I've had the pleasure to work with very experienced firmware developers; the kind of people who know the size of their red zones and routinely transform coffee into linker scripts and pointer dereferences. In other words, the Mels and Zeus Hammers of the world.

When it comes to the tools of our trade, many of them are curious and experimental. Some of them—very much myself included—explore far enough to leave pragmatism behind and veer into idealism, stubbornly forcing beautiful round pegs into industrial square holes. Hey, maybe they're square for a reason, but it doesn't hurt to try.

The majority of them aren't like that. Your average battle-tested firmware developer has accrued a healthy distrust of the abstract, probably born of watching shiny platonic constructs crash and burn with painfully real and concrete error traces. It is sobering, having to chase a hardfault on a tiny MCU across enough vtables and templated code to make Herb Sutter puke angle brackets. No wonder modern approaches are met with some resistance unless the LOADs and the STOREs are in clear view.

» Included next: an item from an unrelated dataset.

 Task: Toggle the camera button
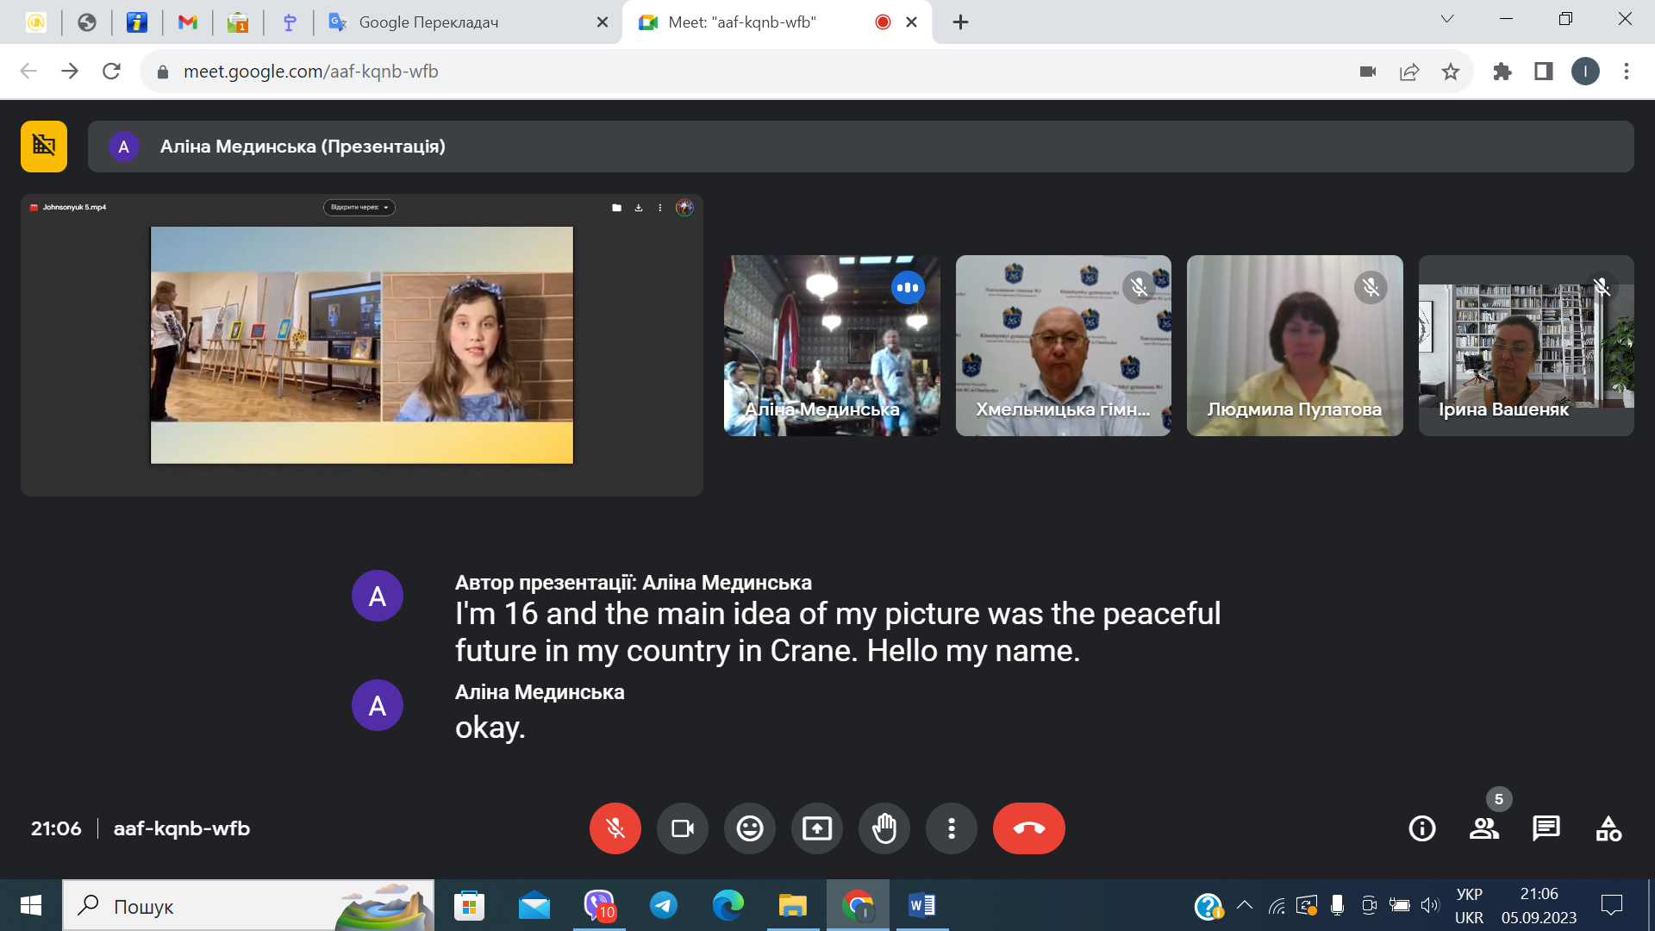pos(682,828)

I felt this way too when someone suggested to me, back in 2014, that an up-and-coming language called Rust showed promise in the embedded field. Surely not, I thought, too high level. Even though I had been playing with it already, my profoundly ingrained bit-twiddling instincts told me not to trust a language that supported functional programming, or one that dared to have an opinion on how I managed my memory. Bah! That's how you get philosophers to run out of forks, and your forks to turn into SIGSEGVs.

I was wrong.

Through the past five years of experimentation, I've gone from intrigued, to optimistic, to convinced that Rust is an ideal language to build industrial grade, bulletproof bare metal software. Beyond that, I've come to realize that even the highest level constructs that the base language offers are applicable to firmware development, very much unlike other languages that span a wide range of paradigms (I'm looking at you, C++). There are a few reasons I felt this way:

Rust's safety guarantees and general strictness bring the debug time down significantly, so there's less need to spend time developing mental maps of how high level constructs correspond to hardware primitives.
The type system is great at enforcing local reasoning and preventing leaky abstractions. Building decoupled systems with no runtime cost is easy.
The compiler error messages are worthy of an AI assistant with concerning mind-reading abilities.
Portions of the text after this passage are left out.